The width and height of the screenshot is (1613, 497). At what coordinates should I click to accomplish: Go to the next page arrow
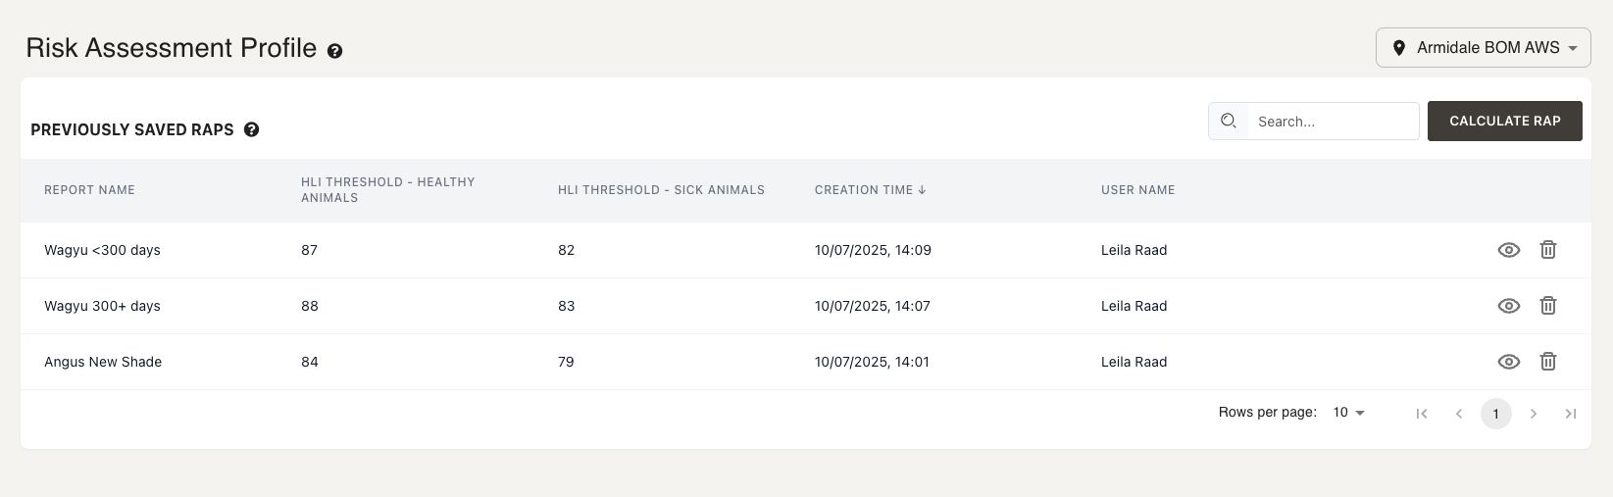[x=1534, y=414]
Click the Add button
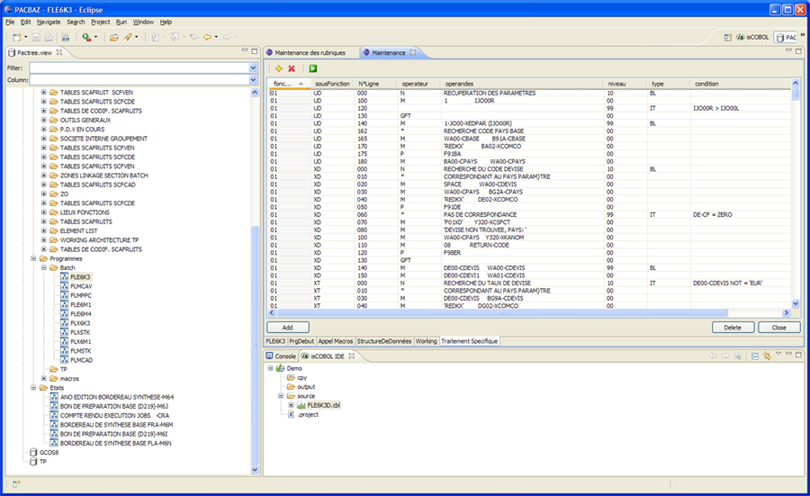Screen dimensions: 810x496 pyautogui.click(x=287, y=327)
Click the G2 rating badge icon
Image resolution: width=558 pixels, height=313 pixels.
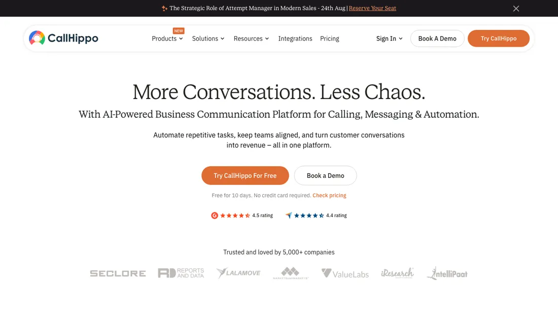[x=215, y=215]
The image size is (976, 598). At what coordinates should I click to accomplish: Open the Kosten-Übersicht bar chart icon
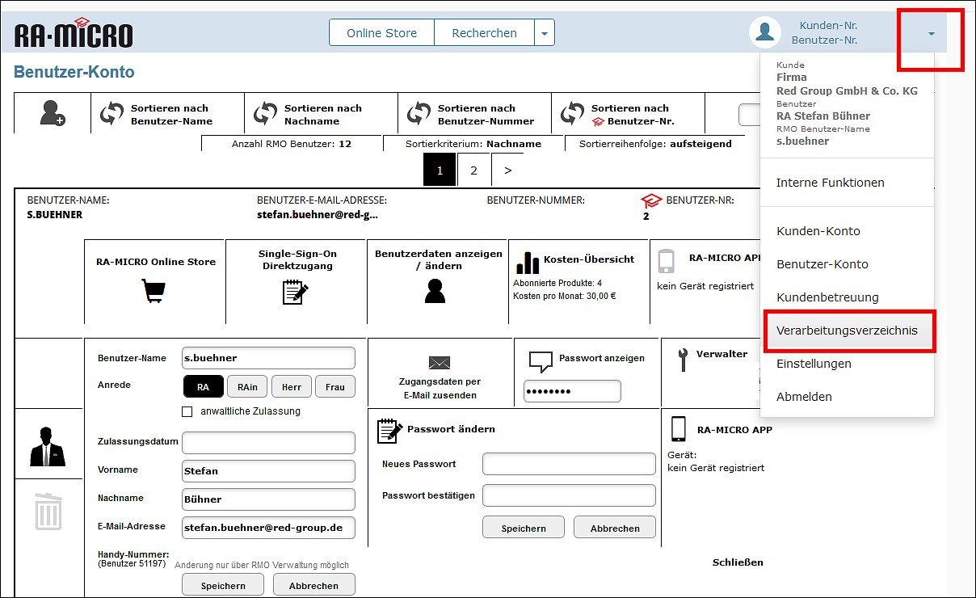(527, 261)
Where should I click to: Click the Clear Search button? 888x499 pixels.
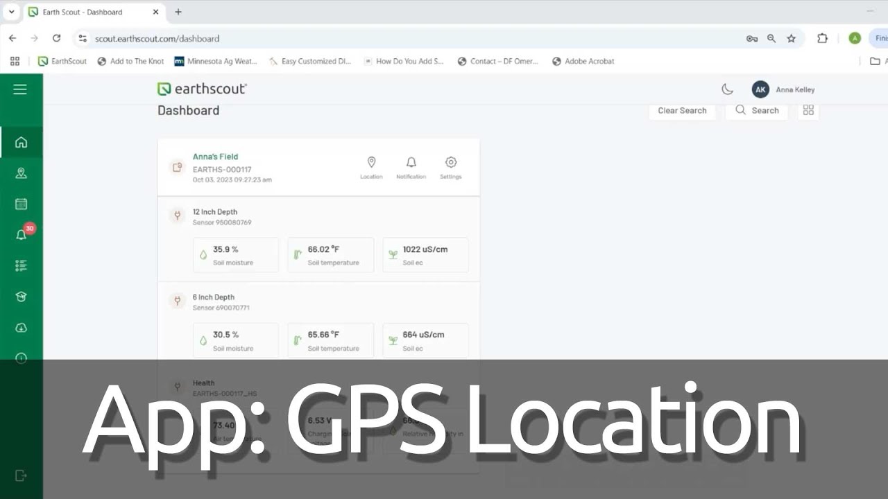coord(681,110)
════
Action item: Only the lines from the one containing "Where should I" through the end of the records should be copied, exactly and with both ends included; the pictures should not.

Reply:
Where should I click to: Click the Clear Search button? 888x499 pixels.
coord(681,110)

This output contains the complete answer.